The contrast couldn’t be clearer. On one side the crowd had Barabbas, a participant or leader of attempted insurrection who had fought in some way to restore the kingdom of Israel. On the other they had the actual king of Israel, whose eternal kingdom would be ushered in not through inflicting violence but through being afflicted. On one hand they had a legitimate criminal, on the other the sinless Son of God. In this instance we see a choice set before them between the kingdom of man and the Kingdom of God. And Jesus knew which they would choose.

But we’ll take some time in discussion to think through what this moment was like for Jesus. By this point in the story, based on his confessions (Matt. 16:21, 17:22-23, 20:18), he has known he would suffer death for some time. Most likely Jesus went into this moment with no question in his mind about the outcome. However, consider the toll of such a public rejection, of hearing the crowds whom he has wept over (Matt. 23:37), who welcomed him with cries of “Hosanna!”, shout, “Crucify him!” Here he experienced at the hands of his own people the very thing he wept over. And consider what it was like for him to experience the choice set before his people between the kingdom of man and his own Kingdom. Here was a dramatic portrayal of the whole of human history from Genesis 3 to Jesus’ day, a redux of mankind’s rejection of God and his goodness.
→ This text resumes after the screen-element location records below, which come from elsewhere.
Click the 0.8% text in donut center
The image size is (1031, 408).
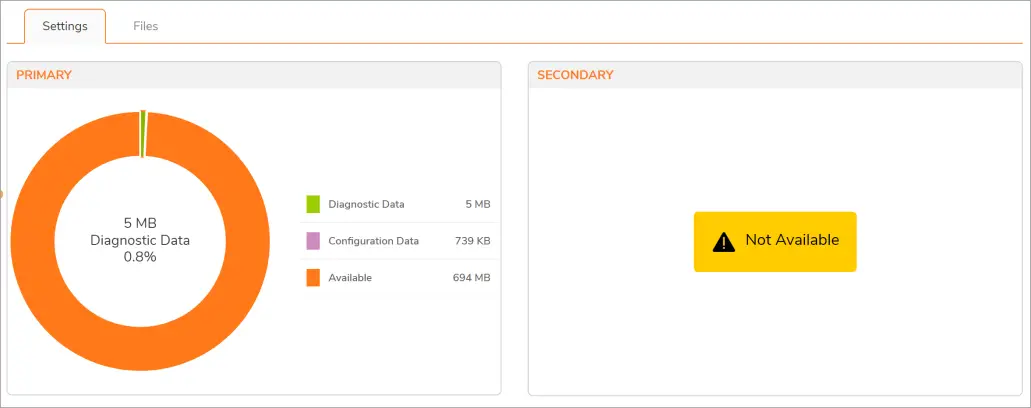point(140,257)
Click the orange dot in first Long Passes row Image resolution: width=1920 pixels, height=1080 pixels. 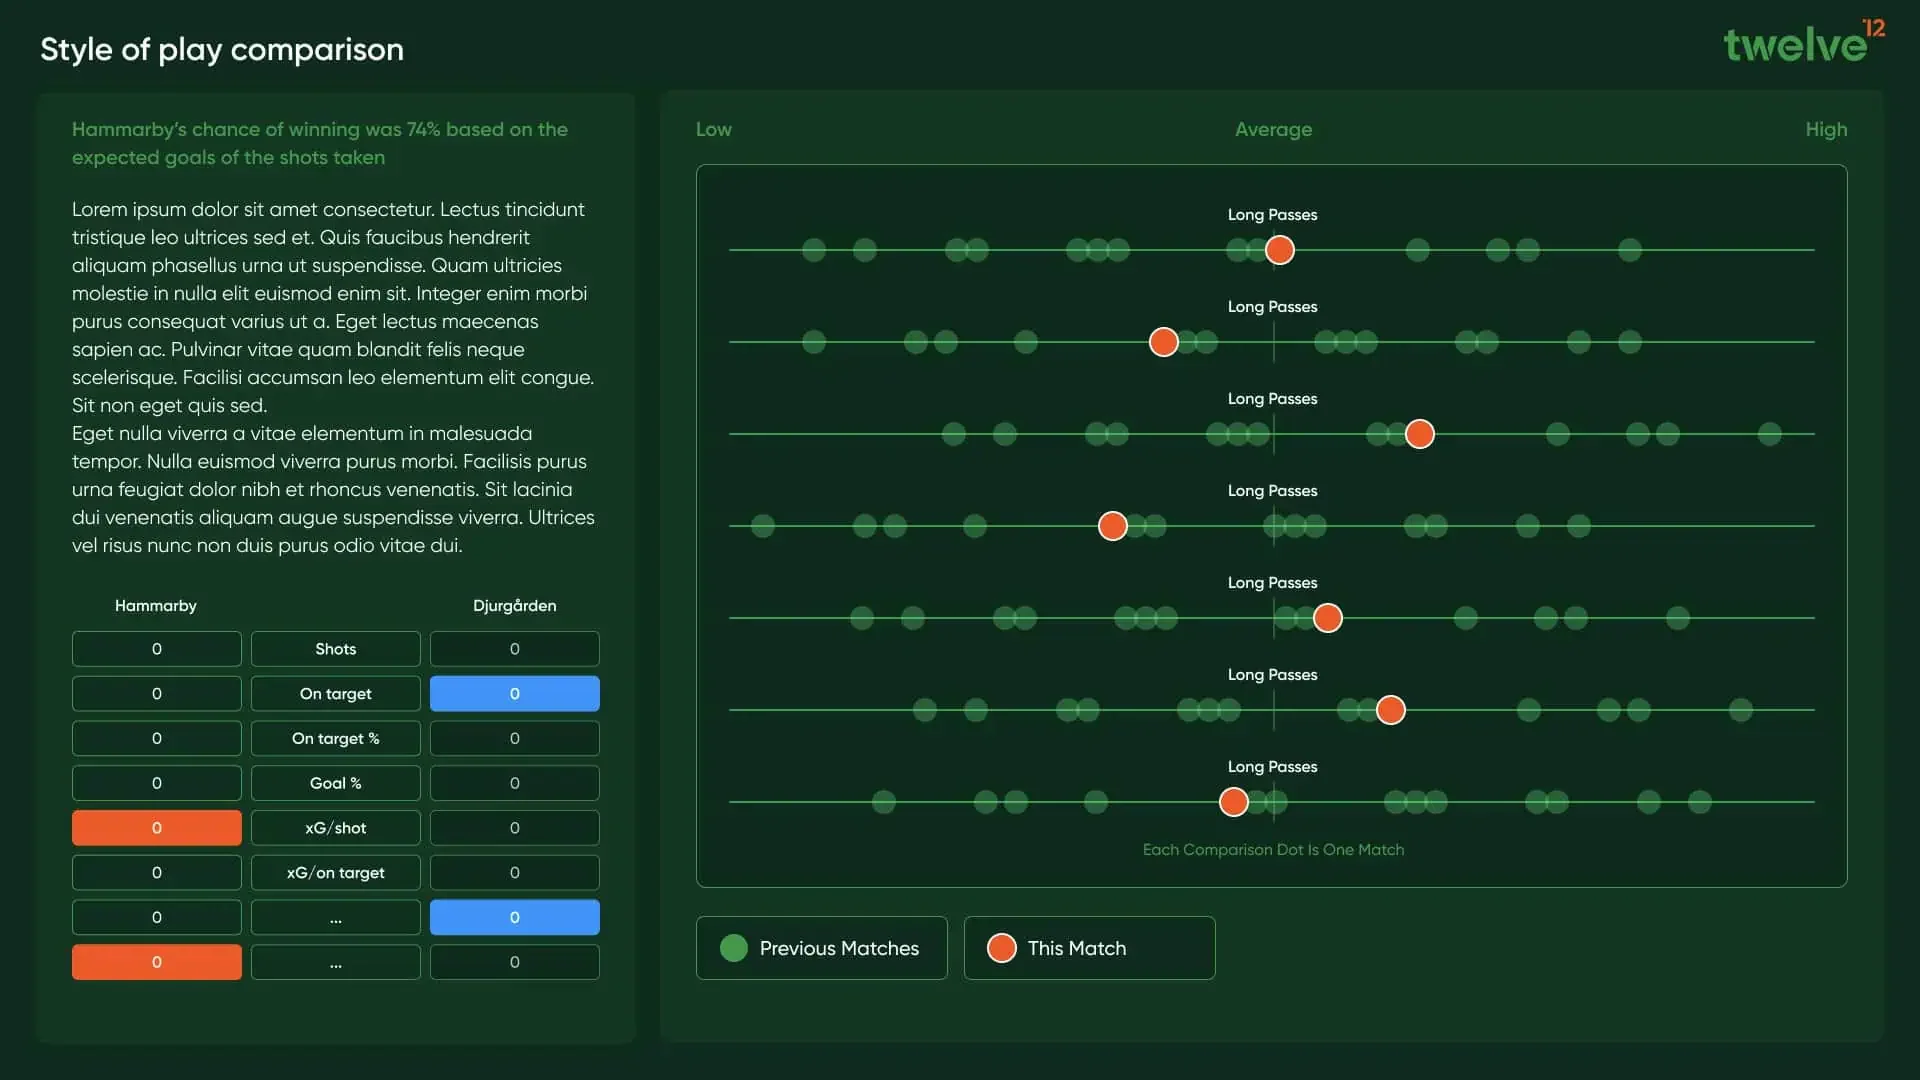[1280, 250]
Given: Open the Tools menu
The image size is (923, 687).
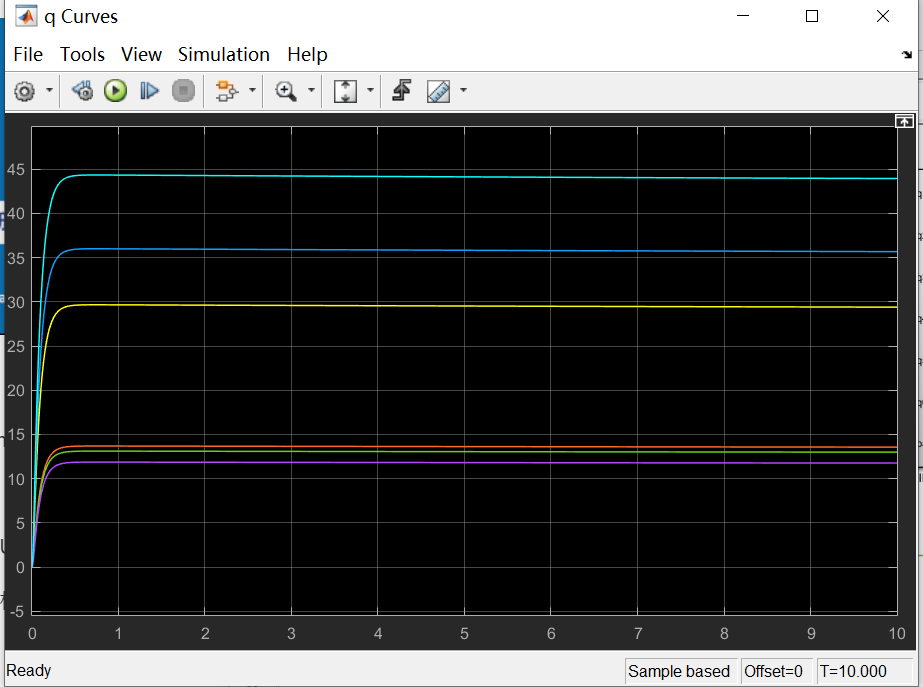Looking at the screenshot, I should 82,55.
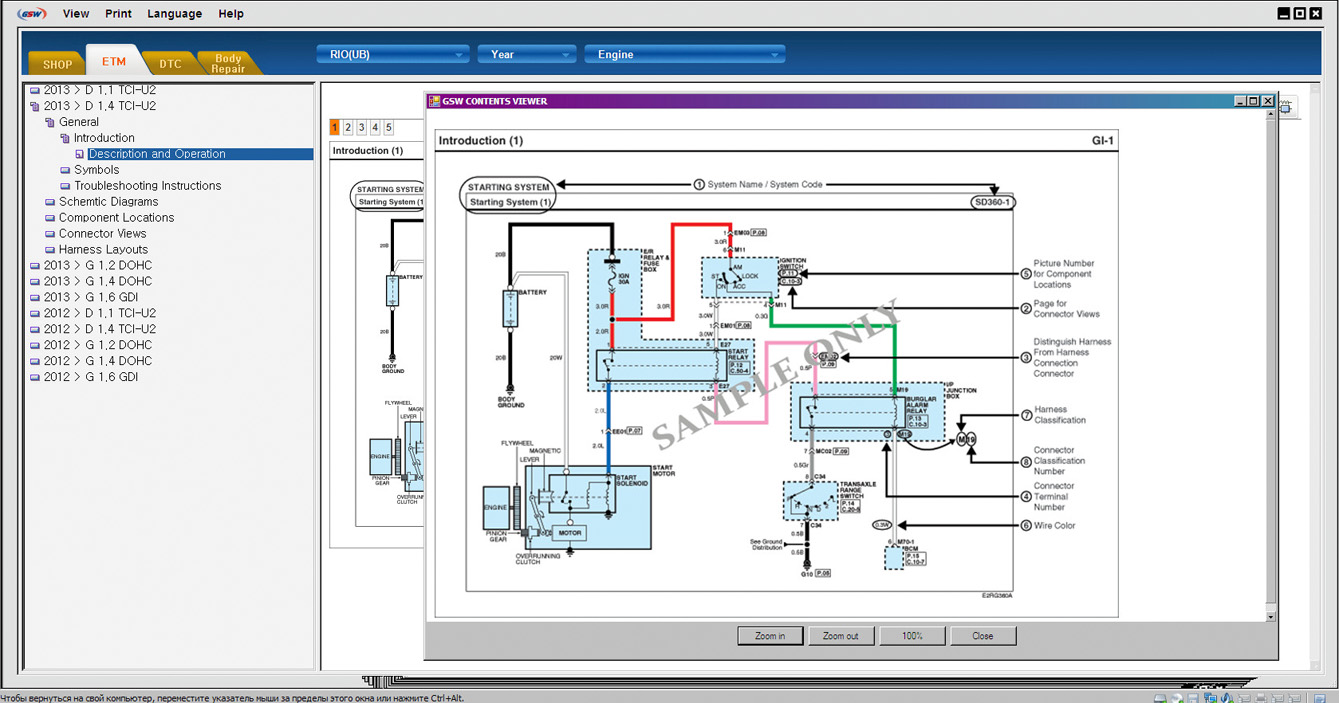The height and width of the screenshot is (703, 1339).
Task: Select Connector Views in the tree
Action: (102, 234)
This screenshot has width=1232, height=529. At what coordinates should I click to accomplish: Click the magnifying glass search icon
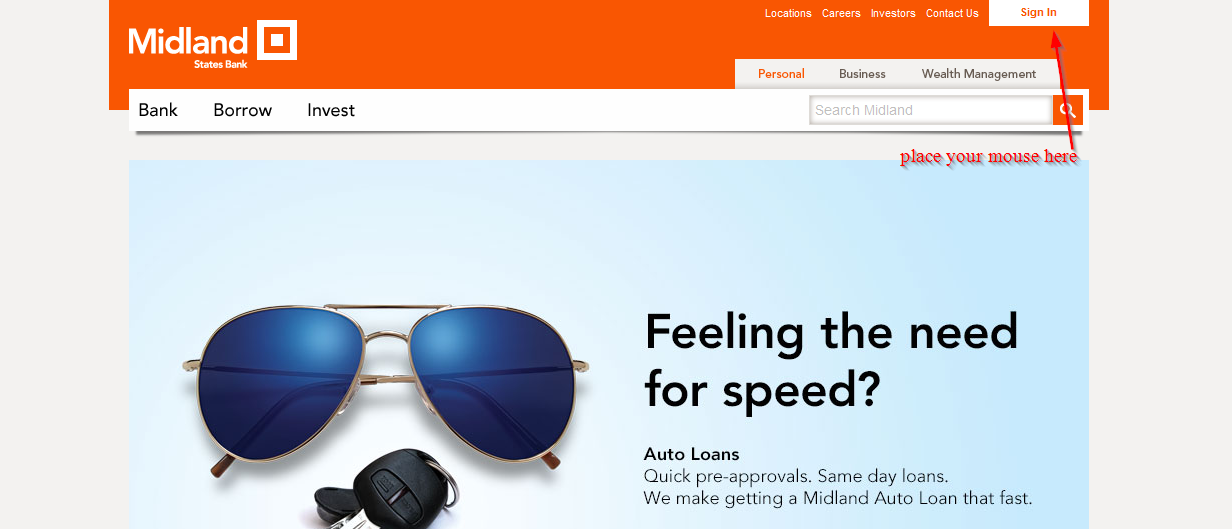pyautogui.click(x=1068, y=110)
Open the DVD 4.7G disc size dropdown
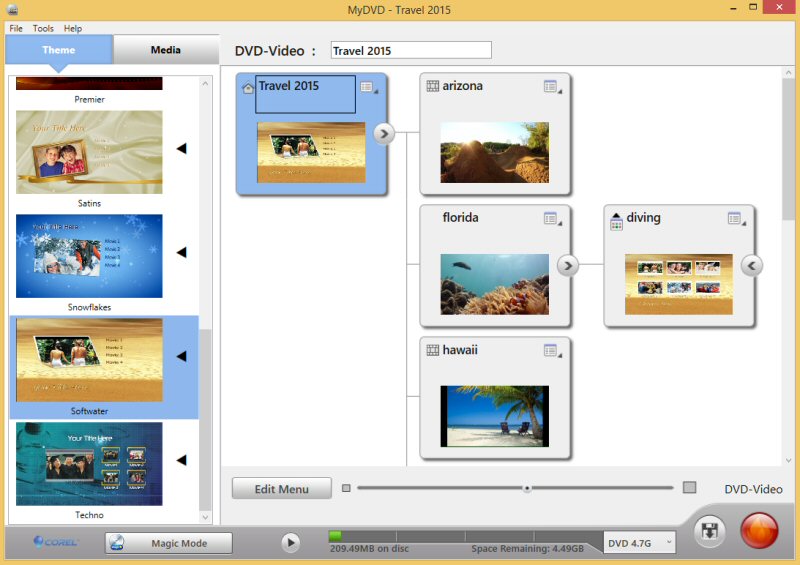Image resolution: width=800 pixels, height=565 pixels. click(x=640, y=542)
Here is the reason Jesus came in the first place, the reason he must inevitably head to Golgotha with a cross on his back: mankind has refused their God and is hopelessly lost in sin.

Right here is the reason for Good Friday. Jesus will go on to suffer many things, and these all in our place: the injustice, rejection, pain, suffering, insults, loneliness, and more that we ourselves have both suffered and caused others to suffer. All this Jesus bore on the tree ultimately because of our rejection of his rule and reign. At the end of discussion we’ll take a moment to consider what we all would like to gain out of celebrating Easter this year. Whether that’s greater intimacy with God, a greater understanding of Jesus’ suffering, or a renewed faith, our celebration of Easter must always start at the horrible news of Jesus’ rejection and death. But his death in our place is also the wellspring of all our hope because Jesus suffered for us, took our suffering and bore it himself, so that our rejection might be forgiven and so that we might be welcomed into his Kingdom. Here we see weeping to last the night. But joy will come with the morning.
Questions for Discussion
• Can someone read Matthew 27:15-23 for us?

• What stood out to you in the passage?

• What do you think is significant about the injustice of this scene?

• What do you think this moment was like for Jesus?

• Why do you think the people rejected Jesus?

• What emotions does this story stir up in you?

• How does this scene help us better understand Jesus’ suffering in our place?

• Easter is this coming Sunday–what do you hope to gain out of Easter week this year?